The point is, at each new junction in my writing, I’ve realized there’s a million more things to learn. This can be utterly depressing, or it can be motivating.

The Principle of Ever-Learning Even masters have masters
I learned this principle from the book Zen in the Martial Arts by Joe Hyams (it’s worth several reads for quick/great life advice). The book is about how Zen fits in with martial arts, both of which I’ve been interested in since I was a child. The chapter, entitled “Even Masters Have Masters,” showcases a bunch of martial art masters, including Bruce Lee, who still looked up to their teachers and felt they had a long way to go to become like them. Their admiration wasn’t some sort of diminishing returns where the students are always less than the teachers until we get to a poor set of masters. It’s about respect and knowing how much there is to learn in any field. The same is applicable in sports. Michael Phelps has personal trainers and coaches. LeBron James reportedly spends $2 million dollars a year for his training, which includes everything from physical trainers, to chefs, to sleep science, and everything in between. Doctors and many professionals have continuing education classes because of how much there is to learn.

What professional athletes, martial artists, and professionals know is that we are constantly learning, and constantly need to practice and strengthen our skills. The same applies to us as writers. The first time I heard about a professional author going to a conference to learn to write better, I chuckled. I pridefully thought, “Surely, he must already know everything.” The joke was me on. Even though this writer is so much more advanced than I am, he knew he still had much to learn and improve on. And that’ll make him a much better writer in the long term, just as it’ll make me a better writer if I adopt the same mindset.
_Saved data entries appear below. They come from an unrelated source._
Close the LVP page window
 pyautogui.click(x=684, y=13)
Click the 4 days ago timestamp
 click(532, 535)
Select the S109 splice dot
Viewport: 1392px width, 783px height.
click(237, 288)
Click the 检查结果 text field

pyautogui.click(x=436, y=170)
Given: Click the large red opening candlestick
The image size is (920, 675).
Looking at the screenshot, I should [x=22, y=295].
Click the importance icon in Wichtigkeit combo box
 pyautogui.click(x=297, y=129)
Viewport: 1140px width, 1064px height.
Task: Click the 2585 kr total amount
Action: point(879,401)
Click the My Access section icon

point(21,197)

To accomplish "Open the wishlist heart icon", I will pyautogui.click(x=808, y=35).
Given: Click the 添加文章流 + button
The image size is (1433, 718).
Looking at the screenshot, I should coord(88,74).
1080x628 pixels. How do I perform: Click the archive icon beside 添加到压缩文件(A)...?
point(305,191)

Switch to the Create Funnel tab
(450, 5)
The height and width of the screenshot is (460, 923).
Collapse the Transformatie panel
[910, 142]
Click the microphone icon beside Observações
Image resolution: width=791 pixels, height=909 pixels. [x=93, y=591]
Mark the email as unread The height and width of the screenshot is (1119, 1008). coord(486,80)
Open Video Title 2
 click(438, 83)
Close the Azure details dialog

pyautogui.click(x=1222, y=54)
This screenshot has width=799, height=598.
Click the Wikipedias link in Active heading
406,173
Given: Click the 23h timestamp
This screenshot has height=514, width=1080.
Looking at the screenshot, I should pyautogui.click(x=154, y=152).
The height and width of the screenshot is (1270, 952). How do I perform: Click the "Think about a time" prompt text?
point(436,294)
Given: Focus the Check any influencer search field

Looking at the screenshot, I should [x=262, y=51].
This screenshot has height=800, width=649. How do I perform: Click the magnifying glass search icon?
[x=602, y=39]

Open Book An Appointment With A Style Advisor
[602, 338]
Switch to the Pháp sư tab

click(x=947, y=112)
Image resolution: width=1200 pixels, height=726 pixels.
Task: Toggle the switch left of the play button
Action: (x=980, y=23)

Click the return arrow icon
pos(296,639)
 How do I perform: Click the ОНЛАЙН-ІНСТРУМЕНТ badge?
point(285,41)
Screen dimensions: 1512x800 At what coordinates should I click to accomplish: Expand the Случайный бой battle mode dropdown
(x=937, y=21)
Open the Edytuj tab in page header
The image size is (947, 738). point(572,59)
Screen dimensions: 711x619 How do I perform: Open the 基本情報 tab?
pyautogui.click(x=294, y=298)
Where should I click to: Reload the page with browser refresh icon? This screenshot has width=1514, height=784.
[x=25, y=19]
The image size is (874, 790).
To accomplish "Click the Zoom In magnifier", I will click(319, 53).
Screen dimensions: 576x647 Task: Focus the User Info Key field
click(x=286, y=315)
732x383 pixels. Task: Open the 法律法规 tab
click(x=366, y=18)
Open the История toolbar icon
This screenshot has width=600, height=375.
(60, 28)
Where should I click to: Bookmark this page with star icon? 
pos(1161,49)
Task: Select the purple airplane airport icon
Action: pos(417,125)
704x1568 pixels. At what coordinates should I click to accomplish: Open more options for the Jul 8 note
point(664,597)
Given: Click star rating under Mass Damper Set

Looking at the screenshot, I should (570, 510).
Embracing the Journey Finding joy on the path
It can be depressing to realize how much more we have to learn to become professional authors. But we can choose to find joy in the journey as we go along. How? Primarily it’s a choice, one we need to make over and over. Instead of focusing on the end result, whatever we want that to be, we can firmly fix our view on what we need to learn now, whether it’s how to query, how to write better action scene, or just how to finish a book. The nice thing here is that we have infinite progressive potential in bettering ourselves. That doesn’t mean we’re going to become super god-like authors, but it does mean we can always improve as long as we’re willing to.

It’s something I learned elsewhere (500-50-5), that focusing on the end-goal rather than the process can sometimes be damaging. But it can be useful to look back at what we’ve learned and how far we’ve come. I’m amazed at how hard I thought writing a first draft was. Now, I can do them fairly quickly without too much trouble. I’m still amazed at how difficult revisions can be. In the future, I hope to make this process much easier. It’ll still be difficult (even Brandon Sanderson still hates revising), but I’ll be much stronger and have a better time with it.

The same is true with all my writing. I’ll never be “done” learning any aspect of it. There’ll always be room to improve everything from how I do my first drafts, to how I write love scenes, etc.

So what about you? Does the weight of how much there is to learn bear down on you like it does on me at times? What have you done to help alleviate the stress of having to know everything before making it? Who do you look up as being a master in their field, and what masters do they have?